36. *We are Seven. X The Ancient Mariner and Coleridge, &c. &c. &c.&c.

Written at Alfoxden in the spring of 1798, under circumstances somewhat remarkable. The little girl who is the heroine, I met within the area of Goderich Castle in the year 1793. Having left the Isle of Wight, and crost Salisbury Plain, as mentioned in the preface to 'Guilt and Sorrow,' I proceeded by Bristol up the Wye, and so on to N. Wales to the Vale of Clwydd, where I spent my summer under the roof of the father of my friend, Robert Jones.

In reference to this poem, I will here mention one of the most remarkable facts in my own poetic history, and that of Mr. Coleridge. In the spring of the year 1798, he, my sister, and myself, started from Alfoxden pretty late in the afternoon, with a view to visit Linton, and the Valley of Stones near to it; and as our united funds were very small, we agreed to defray the expense of the tour by writing a poem, to be sent to the New Monthly Magazine, set up by Phillips, the bookseller, and edited by Dr. Aikin. Accordingly we set off, and proceeded, along the Quantock Hills, towards Watchet; and in the course of this walk was planned the poem of the 'Ancient Mariner,' founded on a dream, as Mr. Coleridge said, of his friend Mr. Cruikshank. Much the greatest part of the story was Mr. Coleridge's invention; but certain parts I myself suggested; for example, some crime was to be committed which would bring upon the Old Navigator, as Coleridge afterwards delighted to call him, the spectral persecution, as a consequence of that crime and his own wanderings. I had been reading in Shelvocke's Voyages, a day or two before, that, while doubling Cape Horn, they frequently saw albatrosses in that latitude, the largest sort of sea-fowl, some extending their wings twelve or thirteen feet. 'Suppose,' said I, 'you represent him as having killed one of these birds on entering the South Sea, and that the tutelary spirits of these regions take upon them to avenge the crime.' The incident was thought fit for the purpose, and adopted accordingly. I also suggested the navigation of the ship by the dead men, but do not recollect that I had anything more to do with the scheme of the poem. The gloss with which it was subsequently accompanied was not thought of by either of us at the time, at least not a hint of it was given to me, and I have no doubt it was a gratuitous after-thought.

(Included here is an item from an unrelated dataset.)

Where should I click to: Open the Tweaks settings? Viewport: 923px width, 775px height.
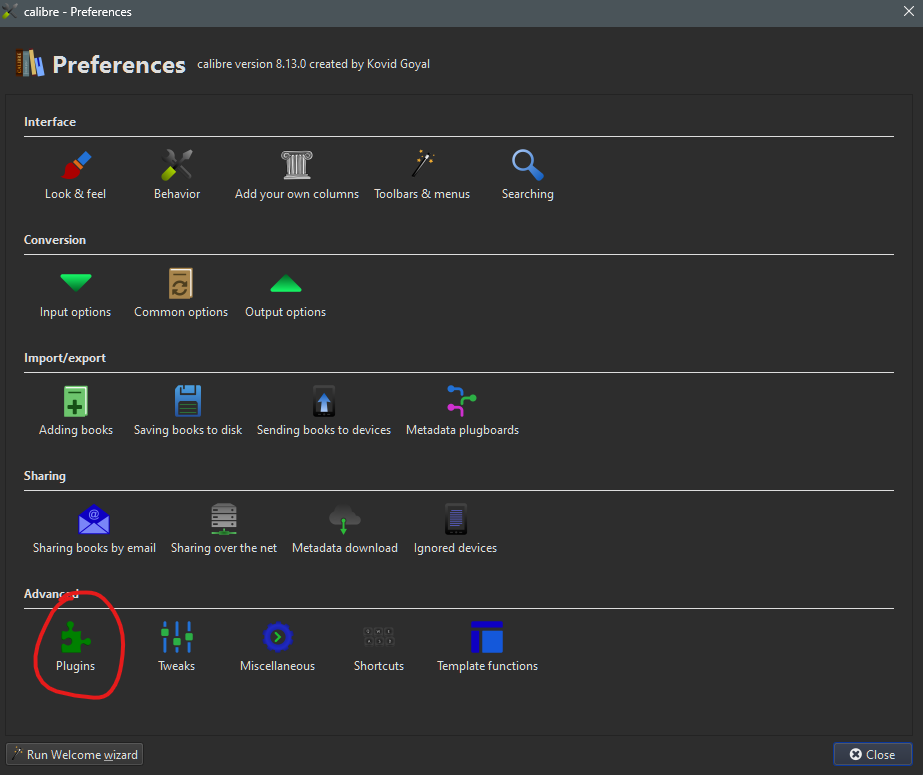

We began the composition together, on that to me memorable evening: I furnished two or three lines at the beginning of the poem, in particular—

'And listen'd like a three years' child; The Mariner had his will.'

These trifling contributions, all but one, (which Mr. C. has with unnecessary scrupulosity recorded,) slipt out of his mind, as they well might. As we endeavoured to proceed conjointly (I speak of the same evening), our respective manners proved so widely different, that it would have been quite presumptuous in me to do anything but separate from an undertaking upon which I could only have been a clog. We returned after a few days from a delightful tour, of which I have many pleasant, and some of them droll enough, recollections. We returned by Dulverton to Alfoxden. The 'Ancient Mariner' grew and grew till it became too important for our first object, which was limited to our expectation of five pounds; and we began to talk of a volume which was to consist, as Mr. Coleridge has told the world, of Poems chiefly on natural subjects, taken from common life, but looked at, as much as might be, through an imaginative medium. Accordingly I wrote 'The Idiot Boy,' 'Her Eyes are wild,' &c., and 'We are Seven,' 'The Thorn,' and some others. To return to 'We are Seven,' the piece that called forth this note:—I composed it while walking in the grove of Alfoxden. My friends will not deem it too trifling to relate, that while walking to and fro I composed the last stanza first, having begun with the last line. When it was all but finished, I came in and recited it to Mr. Coleridge and my sister, and said, 'A prefatory stanza must be added, and I should sit down to our little tea-meal with greater pleasure if my task was finished.' I mentioned in substance what I wished to be expressed, and Coleridge immediately threw off the stanza, thus:

'A little child, dear brother Jem.'

I objected to the rhyme, 'dear brother Jem,' as being ludicrous; but we all enjoyed the joke of hitching in our friend James Tobin's name, who was familiarly called Jem. He was the brother of the dramatist; and this reminds me of an anecdote which it may be worth while here to notice. The said Jem got a sight of the 'Lyrical Ballads' as it was going through the press at Bristol, during which time I was residing in that city. One evening he came to me with a grave face, and said, 'Wordsworth, I have seen the volume that Coleridge and you are about to publish. There is one poem in it which I earnestly entreat you will cancel, for, if published, it will make you everlastingly ridiculous.' I answered, that I felt much obliged by the interest he took in my good name as a writer, and begged to know what was the unfortunate piece he alluded to. He said, 'It is called "We are Seven."' 'Nay,' said I, 'that shall take its chance, however;' and he left me in despair. I have only to add, that in the spring of 1841, I visited Goodrich Castle, not having seen that part of the Wye since I met the little girl there in 1793. It would have given me greater pleasure to have found in the neighbouring hamlet traces of one who had interested me so much, but that was impossible, as, unfortunately, I did not even know her name. The ruin, from its position and features, is a most impressive object. I could not but deeply regret that its solemnity was impaired by a fantastic new castle set up on a projection of the same ridge, as if to show how far modern art can go in surpassing all that could be done by antiquity and Nature with their united graces, remembrances, and associations. I could have almost wished for power, so much the contrast vexed me, to blow away Sir —— Meyrick's impertinent structure and all the possessions it contains.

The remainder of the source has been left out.